The response should consist of every line below, unchanged.

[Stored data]
______
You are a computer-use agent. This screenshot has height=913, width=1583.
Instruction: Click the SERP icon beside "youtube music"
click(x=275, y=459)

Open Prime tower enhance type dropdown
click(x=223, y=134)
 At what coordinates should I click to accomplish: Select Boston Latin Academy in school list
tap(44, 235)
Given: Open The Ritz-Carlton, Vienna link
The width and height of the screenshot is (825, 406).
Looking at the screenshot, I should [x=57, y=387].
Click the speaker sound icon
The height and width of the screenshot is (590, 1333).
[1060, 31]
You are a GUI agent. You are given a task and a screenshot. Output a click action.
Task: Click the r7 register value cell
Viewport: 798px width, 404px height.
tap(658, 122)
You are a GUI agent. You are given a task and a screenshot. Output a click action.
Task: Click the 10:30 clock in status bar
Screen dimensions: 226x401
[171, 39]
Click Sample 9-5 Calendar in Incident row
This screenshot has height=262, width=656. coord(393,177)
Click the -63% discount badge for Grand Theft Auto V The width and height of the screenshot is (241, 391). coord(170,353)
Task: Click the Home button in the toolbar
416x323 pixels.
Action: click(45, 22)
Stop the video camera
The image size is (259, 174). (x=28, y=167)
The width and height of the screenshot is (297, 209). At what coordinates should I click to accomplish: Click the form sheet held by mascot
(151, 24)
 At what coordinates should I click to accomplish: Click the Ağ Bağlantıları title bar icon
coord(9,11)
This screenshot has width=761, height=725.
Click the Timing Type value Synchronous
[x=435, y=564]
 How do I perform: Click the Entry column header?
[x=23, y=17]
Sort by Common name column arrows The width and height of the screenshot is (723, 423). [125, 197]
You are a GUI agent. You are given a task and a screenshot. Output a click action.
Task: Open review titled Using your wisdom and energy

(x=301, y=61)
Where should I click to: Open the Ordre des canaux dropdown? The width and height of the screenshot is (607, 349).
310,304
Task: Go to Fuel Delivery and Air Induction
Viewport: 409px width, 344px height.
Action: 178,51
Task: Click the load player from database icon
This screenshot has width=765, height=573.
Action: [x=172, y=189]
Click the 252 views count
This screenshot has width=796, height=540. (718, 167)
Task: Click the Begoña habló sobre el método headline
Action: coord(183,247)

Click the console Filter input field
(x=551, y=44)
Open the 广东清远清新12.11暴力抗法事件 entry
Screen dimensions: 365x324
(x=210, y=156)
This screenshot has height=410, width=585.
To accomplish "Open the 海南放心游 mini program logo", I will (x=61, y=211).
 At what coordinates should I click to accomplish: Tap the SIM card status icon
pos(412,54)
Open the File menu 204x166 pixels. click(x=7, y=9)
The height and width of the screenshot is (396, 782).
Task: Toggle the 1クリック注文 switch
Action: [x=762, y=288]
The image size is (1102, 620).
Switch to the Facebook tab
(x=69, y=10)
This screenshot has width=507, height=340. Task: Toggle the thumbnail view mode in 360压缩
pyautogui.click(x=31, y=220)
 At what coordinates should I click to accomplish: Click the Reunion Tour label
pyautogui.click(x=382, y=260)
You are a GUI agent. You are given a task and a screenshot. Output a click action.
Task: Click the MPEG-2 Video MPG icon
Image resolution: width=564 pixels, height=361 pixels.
______
## EXERCISE SOLUTION
You are a computer-use agent. This screenshot has height=913, width=1583.
Instruction: Click the SERP icon beside "youtube music"
click(x=275, y=459)

Open Prime tower enhance type dropdown
click(x=223, y=134)
 At what coordinates should I click to accomplish: Select Boston Latin Academy in school list
tap(44, 235)
Given: Open The Ritz-Carlton, Vienna link
The width and height of the screenshot is (825, 406).
Looking at the screenshot, I should [x=57, y=387].
Click the speaker sound icon
The height and width of the screenshot is (590, 1333).
[1060, 31]
You are a GUI agent. You are given a task and a screenshot. Output a click action.
Task: Click the r7 register value cell
Viewport: 798px width, 404px height.
tap(658, 122)
You are a GUI agent. You are given a task and a screenshot. Output a click action.
Task: Click the 10:30 clock in status bar
Screen dimensions: 226x401
[171, 39]
Click Sample 9-5 Calendar in Incident row
This screenshot has height=262, width=656. coord(393,177)
Click the -63% discount badge for Grand Theft Auto V The width and height of the screenshot is (241, 391). coord(170,353)
Task: Click the Home button in the toolbar
416x323 pixels.
Action: click(45, 22)
Stop the video camera
The image size is (259, 174). (x=28, y=167)
The width and height of the screenshot is (297, 209). At what coordinates should I click to accomplish: Click the form sheet held by mascot
(151, 24)
 At what coordinates should I click to accomplish: Click the Ağ Bağlantıları title bar icon
coord(9,11)
This screenshot has width=761, height=725.
Click the Timing Type value Synchronous
[x=435, y=564]
 How do I perform: Click the Entry column header?
[x=23, y=17]
Sort by Common name column arrows The width and height of the screenshot is (723, 423). [125, 197]
You are a GUI agent. You are given a task and a screenshot. Output a click action.
Task: Open review titled Using your wisdom and energy

(x=301, y=61)
Where should I click to: Open the Ordre des canaux dropdown? The width and height of the screenshot is (607, 349).
310,304
Task: Go to Fuel Delivery and Air Induction
Viewport: 409px width, 344px height.
Action: 178,51
Task: Click the load player from database icon
This screenshot has width=765, height=573.
Action: [x=172, y=189]
Click the 252 views count
This screenshot has width=796, height=540. (718, 167)
Task: Click the Begoña habló sobre el método headline
Action: coord(183,247)

Click the console Filter input field
(x=551, y=44)
Open the 广东清远清新12.11暴力抗法事件 entry
Screen dimensions: 365x324
(x=210, y=156)
This screenshot has height=410, width=585.
To accomplish "Open the 海南放心游 mini program logo", I will (x=61, y=211).
 At what coordinates should I click to accomplish: Tap the SIM card status icon
pos(412,54)
Open the File menu 204x166 pixels. click(x=7, y=9)
The height and width of the screenshot is (396, 782).
Task: Toggle the 1クリック注文 switch
Action: [x=762, y=288]
The image size is (1102, 620).
Switch to the Facebook tab
(x=69, y=10)
This screenshot has width=507, height=340. Task: Toggle the thumbnail view mode in 360压缩
pyautogui.click(x=31, y=220)
 At what coordinates should I click to accomplish: Click the Reunion Tour label
pyautogui.click(x=382, y=260)
You are a GUI agent. You are given a task and a screenshot. Output a click action.
Task: Click the MPEG-2 Video MPG icon
Image resolution: width=564 pixels, height=361 pixels.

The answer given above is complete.